Scientific classification
- Kingdom: Animalia
- Phylum: Chordata
- Class: Aves
- Order: Galliformes
- Family: Cracidae
- Genus: Ortalis
- Species: O. superciliaris
- Binomial name: Ortalis superciliaris Gray, GR, 1867
- Synonyms: Ortalis spixi

= Buff-browed chachalaca =

- Genus: Ortalis
- Species: superciliaris
- Authority: Gray, GR, 1867
- Conservation status: LC
- Synonyms: Ortalis spixi

Species of bird

The buff-browed chachalaca (Ortalis superciliaris) is a species of bird in the family Cracidae, the chachalacas, guans, and curassows. It is endemic to Brazil.

==Taxonomy and systematics==

What is now the buff-browed chachalaca was previously a subspecies of what was then called variable chachalaca (Ortalis motmot). (Confusingly, after the split the International Ornithological Committee (IOC) renamed O. motmot "little chachalaca" but the American Ornithological Society (AOS) and the Clements taxonomy retained the name "variable" for it.) It is monotypic.

==Description==

The buff-browed chachalaca is the smallest member of genus Ortalis. It is 42 to 46 cm long. Its crown, neck, and upper breast are gray and the rest of its upperparts brown. Its lower breast and belly are tan. The central tail feathers are dark green-brown with chestnut tips; the outer ones are chestnut. Unique among Ortalis, it has a prominent supercilium that can be any color from buffy white to pale cinnamon. Its facial skin is dark slate gray.

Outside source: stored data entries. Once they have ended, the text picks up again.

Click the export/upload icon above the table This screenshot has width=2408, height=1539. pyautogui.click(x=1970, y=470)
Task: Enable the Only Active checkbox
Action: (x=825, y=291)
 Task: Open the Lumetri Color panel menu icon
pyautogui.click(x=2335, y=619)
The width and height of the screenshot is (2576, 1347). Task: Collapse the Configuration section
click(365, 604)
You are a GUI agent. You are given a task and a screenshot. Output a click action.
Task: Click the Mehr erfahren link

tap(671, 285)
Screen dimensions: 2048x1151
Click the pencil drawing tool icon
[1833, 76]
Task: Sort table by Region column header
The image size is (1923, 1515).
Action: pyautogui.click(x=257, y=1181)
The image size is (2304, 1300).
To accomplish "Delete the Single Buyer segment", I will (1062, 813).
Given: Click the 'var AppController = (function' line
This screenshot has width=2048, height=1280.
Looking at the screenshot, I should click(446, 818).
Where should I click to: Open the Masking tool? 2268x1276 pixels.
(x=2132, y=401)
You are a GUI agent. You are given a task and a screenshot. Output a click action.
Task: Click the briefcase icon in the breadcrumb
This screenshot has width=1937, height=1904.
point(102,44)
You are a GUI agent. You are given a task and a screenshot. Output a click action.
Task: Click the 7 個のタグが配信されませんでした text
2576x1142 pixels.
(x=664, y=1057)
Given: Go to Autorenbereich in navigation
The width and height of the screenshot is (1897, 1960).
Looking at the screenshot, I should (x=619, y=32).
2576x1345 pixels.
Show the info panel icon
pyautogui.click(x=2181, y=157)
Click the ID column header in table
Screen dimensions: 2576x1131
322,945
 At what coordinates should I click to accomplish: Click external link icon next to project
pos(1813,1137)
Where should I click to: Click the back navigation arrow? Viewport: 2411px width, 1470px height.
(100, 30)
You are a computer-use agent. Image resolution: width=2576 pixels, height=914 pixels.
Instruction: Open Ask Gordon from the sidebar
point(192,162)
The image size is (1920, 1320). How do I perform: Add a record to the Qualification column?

==Distribution and habitat==

The buff-browed chachalaca is found in northeastern Brazil south of the Amazon River in parts of the states of Pará, Maranhão, Ceará, Tocantins, and Piauí. It is a bird of the lowlands, inhabiting scrublands and forest thickets including those in heavily degraded areas.

==Behavior==
===Feeding===

No formal study of the buff-browed chachalaca's diet has been published, but it has been observed eating palm fruits and some flowers.

===Breeding===

A study of the buff-browed chachalaca's breeding phenology in Pará found a nesting season between December and February, but active nests have been found in other months as well. One described nest was a flat structure of twigs with leaves and grasses. Nests have been found in a tree fork, on top of tall grass, and in dense bushes. The typical clutch size is two or three eggs.

===Vocalization===

The buff-browed chachalaca's vocalizations are "typical of Ortalis"; they are higher pitched and less raucous than those of chestnut-headed chachalaca (O. ruficeps).

==Status==

The IUCN originally assessed the buff-browed chachalaca as Near Threatened but since 2012 has rated it as being of Least Concern. "Threats [are] listed as habitat destruction and fragmentation, heavy hunting pressure and trade, all of which suggest that it is declining."